Exercise prompt:
Go through the records below and return each line that has "Compras" in it.

::::

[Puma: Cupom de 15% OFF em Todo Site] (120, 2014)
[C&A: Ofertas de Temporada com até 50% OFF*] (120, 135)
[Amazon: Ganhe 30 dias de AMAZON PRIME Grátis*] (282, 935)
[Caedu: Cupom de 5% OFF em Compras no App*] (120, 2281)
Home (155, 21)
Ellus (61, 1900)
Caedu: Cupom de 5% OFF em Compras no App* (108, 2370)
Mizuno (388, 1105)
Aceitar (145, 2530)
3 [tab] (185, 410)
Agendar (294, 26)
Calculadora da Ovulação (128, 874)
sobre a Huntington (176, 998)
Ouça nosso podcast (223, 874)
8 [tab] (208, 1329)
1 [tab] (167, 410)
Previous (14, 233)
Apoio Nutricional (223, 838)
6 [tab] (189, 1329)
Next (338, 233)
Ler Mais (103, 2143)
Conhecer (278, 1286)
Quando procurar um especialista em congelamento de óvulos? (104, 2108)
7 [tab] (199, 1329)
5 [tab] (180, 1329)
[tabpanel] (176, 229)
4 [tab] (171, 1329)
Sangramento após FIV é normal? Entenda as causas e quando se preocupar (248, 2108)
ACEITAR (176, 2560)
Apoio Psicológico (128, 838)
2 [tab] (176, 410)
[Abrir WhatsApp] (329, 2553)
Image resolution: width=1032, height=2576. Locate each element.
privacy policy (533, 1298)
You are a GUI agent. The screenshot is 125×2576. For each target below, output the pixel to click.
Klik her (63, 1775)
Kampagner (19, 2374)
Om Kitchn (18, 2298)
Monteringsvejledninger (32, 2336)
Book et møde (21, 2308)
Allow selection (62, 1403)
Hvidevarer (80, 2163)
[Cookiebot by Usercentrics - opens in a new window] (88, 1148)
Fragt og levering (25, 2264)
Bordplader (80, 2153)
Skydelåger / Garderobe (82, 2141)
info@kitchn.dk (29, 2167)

::::

Task result:
[Caedu: Cupom de 5% OFF em Compras no App*] (120, 2281)
Caedu: Cupom de 5% OFF em Compras no App* (108, 2370)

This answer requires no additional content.